Casey Kelly, KTOO – Juneau
As his tour in Alaska winds down, Rear Admiral Christopher Colvin, commander of the Coast Guard’s 17th District, says it’s imperative the United States ratify the Law of the Sea Treaty.
Right now the U.S. has exclusive control of the ocean bottom up to 200 miles off Alaska’s northern coast. The treaty would push it to 440 miles.
Colvin says China is already exploring areas north of the United States’ exclusive economic zone off Alaska – areas that would be off limits to the Chinese under the Law of the Sea.
Colvin has been the head of Coast Guard District 17, encompassing all of Alaska, since July 2009. In May he’ll be transferred to he Coast Guard’s Pacific Area Command in Alameda, California, where he’ll be second in charge of Pacific operations.
Last week U.S. Senator Lisa Murkowski told the state legislature she’ll push for ratification of the Law of the Sea Treaty this spring or summer. She says Senate Foreign Relations Committee Chair John Kerry and President Obama are behind the measure. But some in Congress are still opposed to it.
160 nation states and the European Union have ratified the Law of the Sea. The United States is one of 18 countries that have signed, but not ratified it.

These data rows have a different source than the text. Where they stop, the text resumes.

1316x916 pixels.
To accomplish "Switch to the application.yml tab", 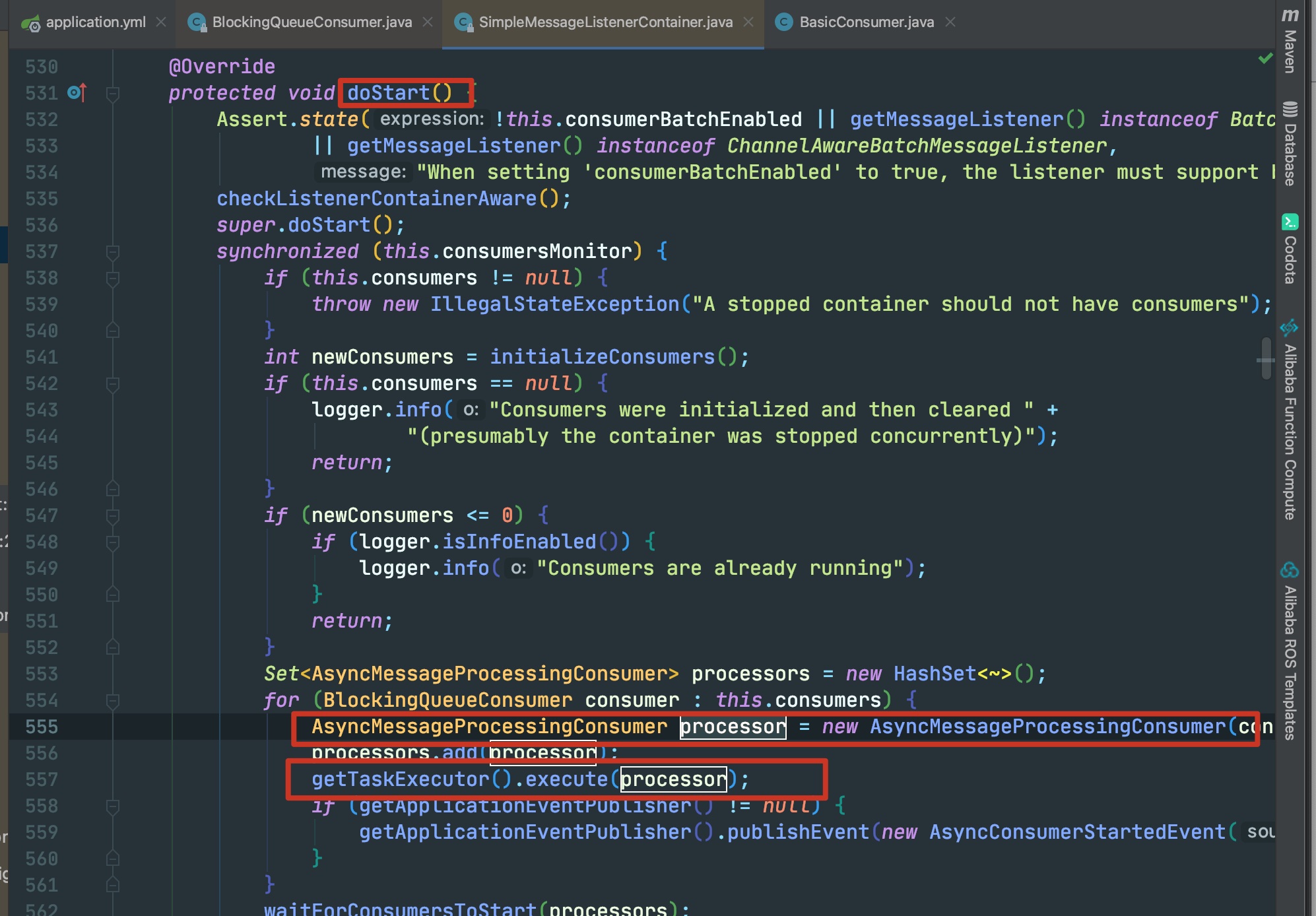I will pyautogui.click(x=96, y=22).
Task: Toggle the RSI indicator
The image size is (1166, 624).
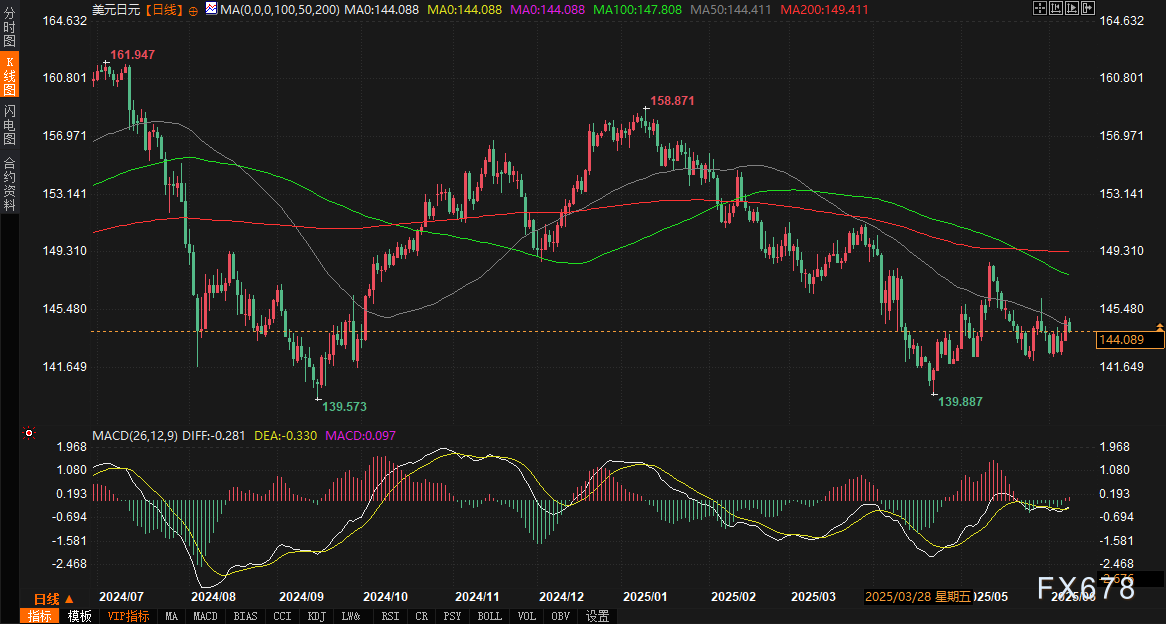Action: (x=388, y=616)
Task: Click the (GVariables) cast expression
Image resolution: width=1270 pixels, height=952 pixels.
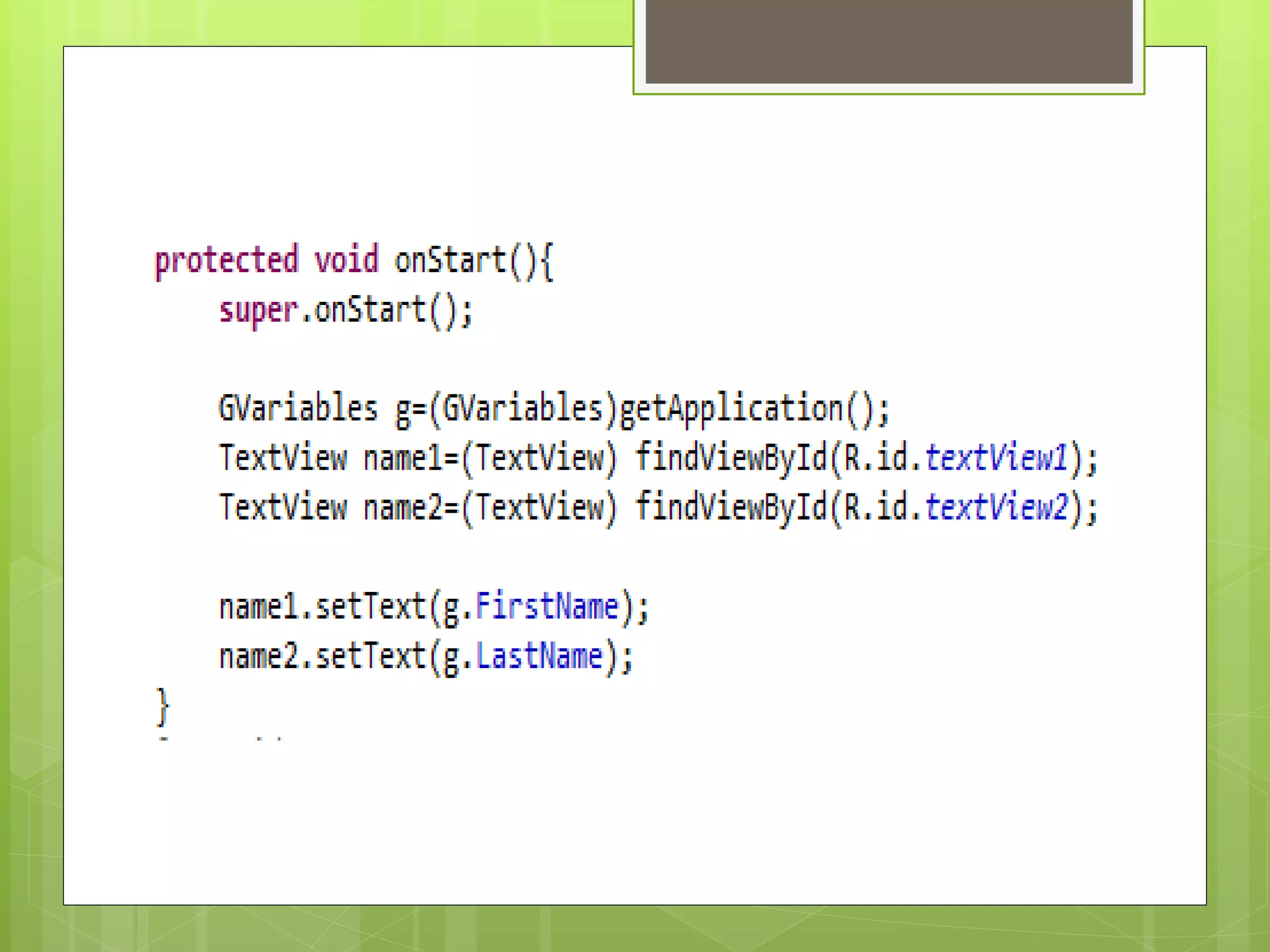Action: pyautogui.click(x=523, y=409)
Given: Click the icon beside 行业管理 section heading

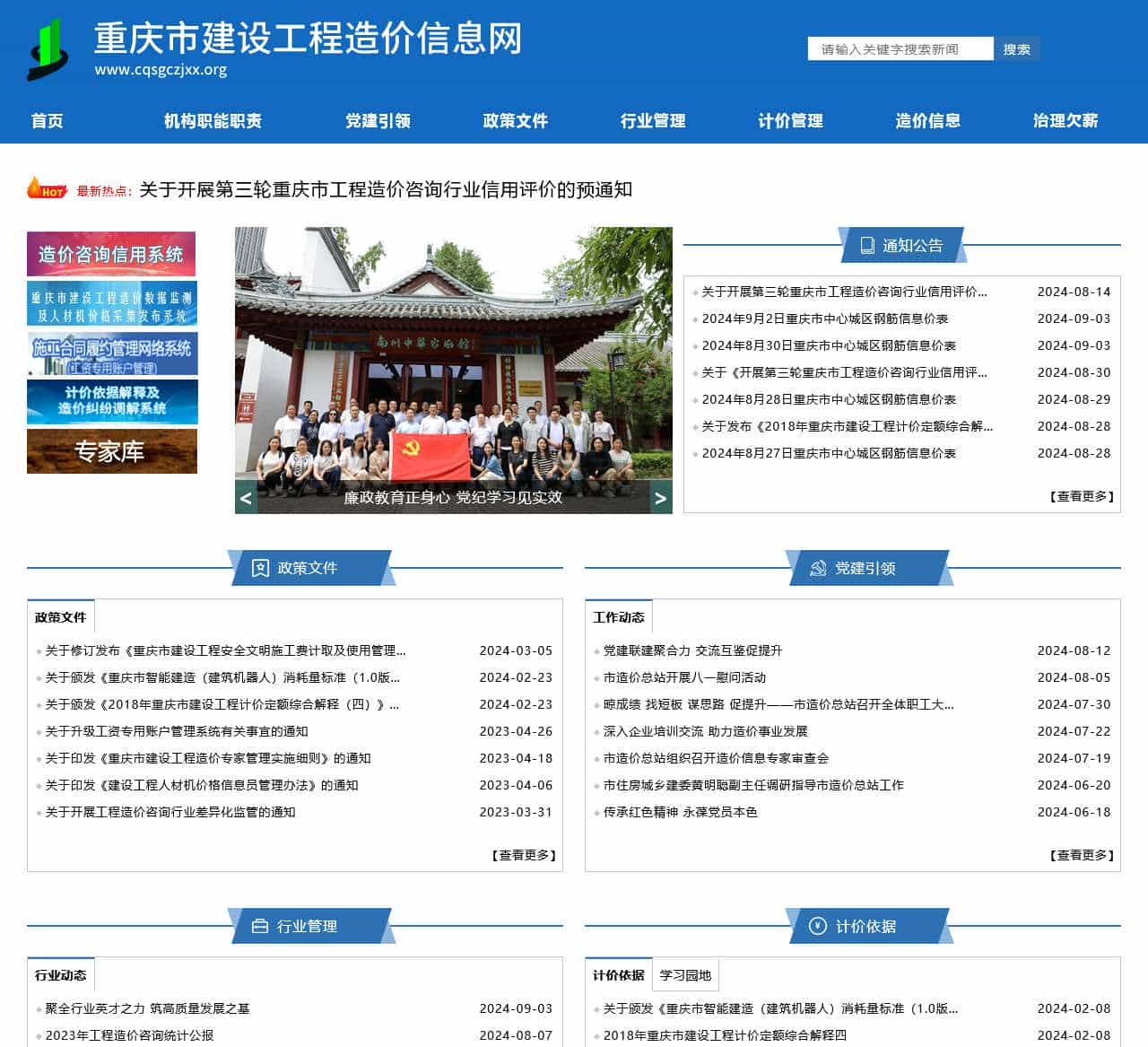Looking at the screenshot, I should tap(260, 927).
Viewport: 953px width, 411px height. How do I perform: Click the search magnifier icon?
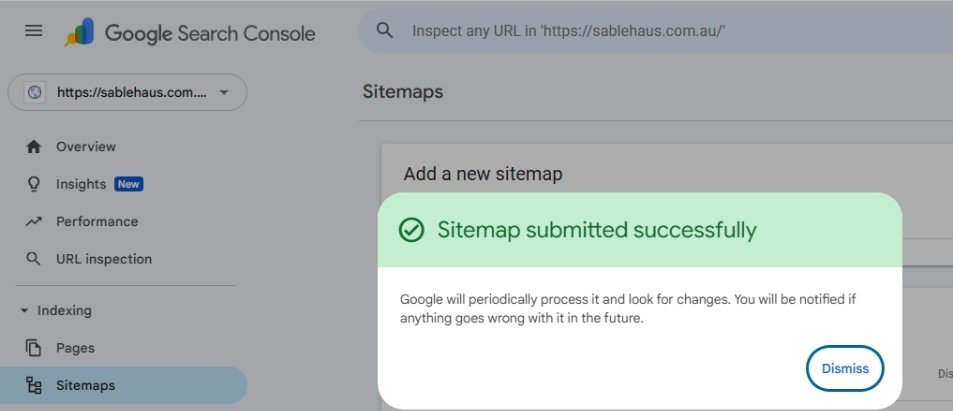(x=384, y=30)
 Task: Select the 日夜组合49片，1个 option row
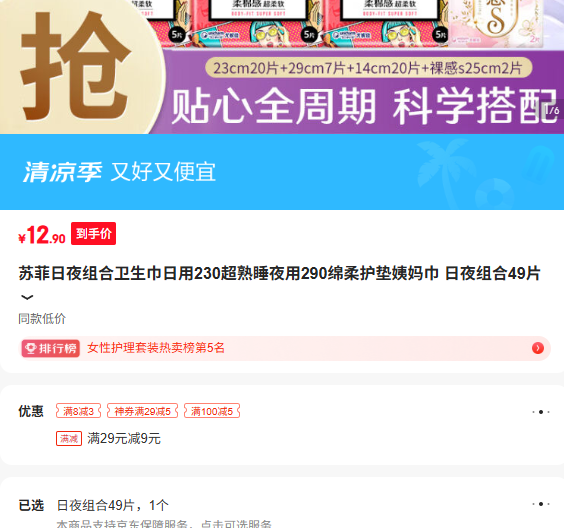(x=113, y=505)
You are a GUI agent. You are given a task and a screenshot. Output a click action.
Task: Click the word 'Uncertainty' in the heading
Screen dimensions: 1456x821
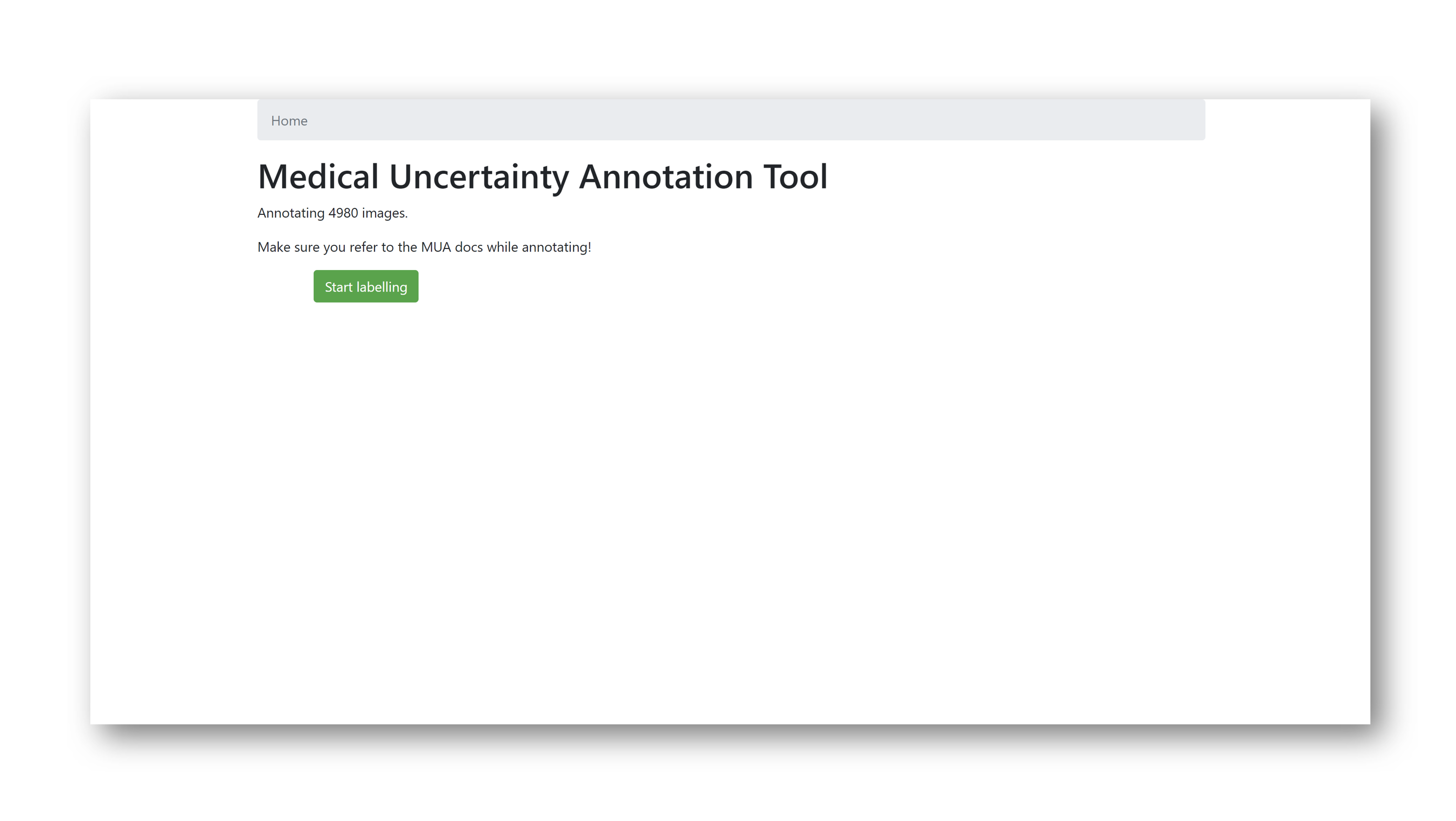[479, 178]

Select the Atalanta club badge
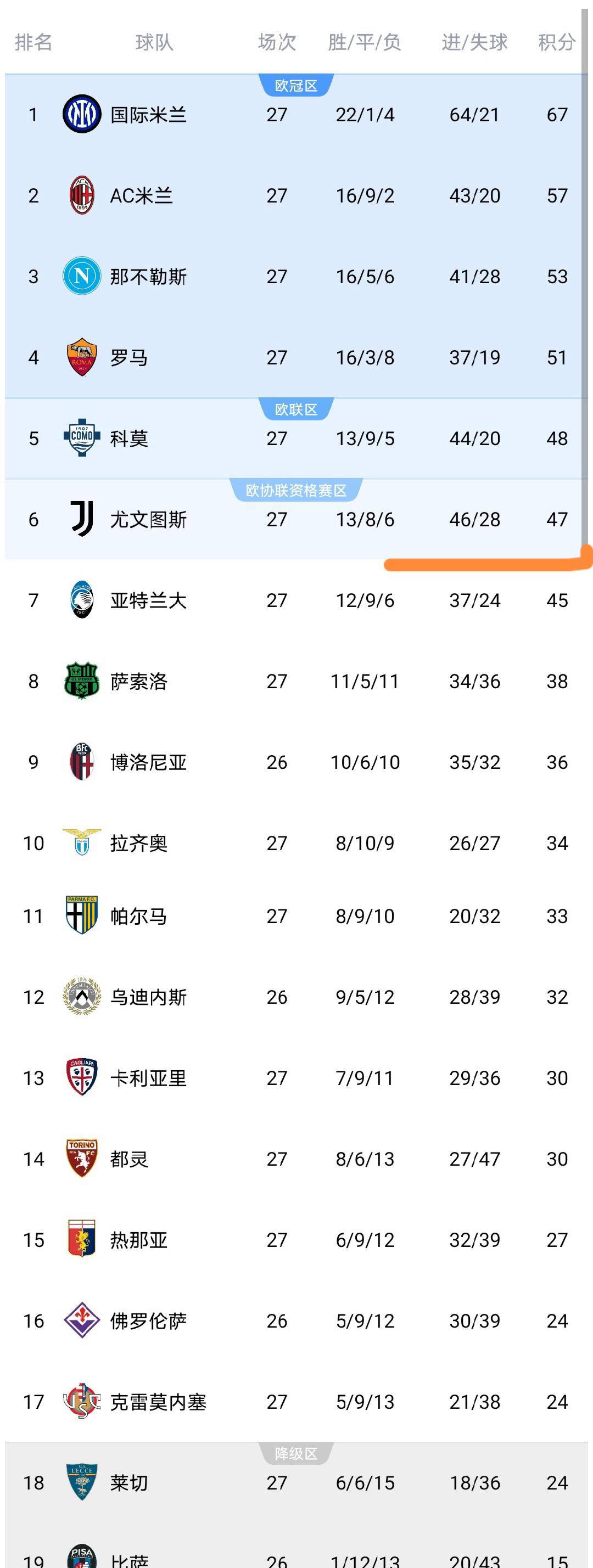[82, 600]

Murkowski this week also asked Homeland Security Secretary Janet Napolitano for an update on the Coast Guard’s ice breaker fleet. The president’s budget proposal calls for decommissioning the Polar Sea, which would leave the U.S. with only one ice breaker for the next two years – the Healy, which can’t break heavy ice. The Polar Star, which does have heavy ice breaking capability, is expected to return to service in late 2013.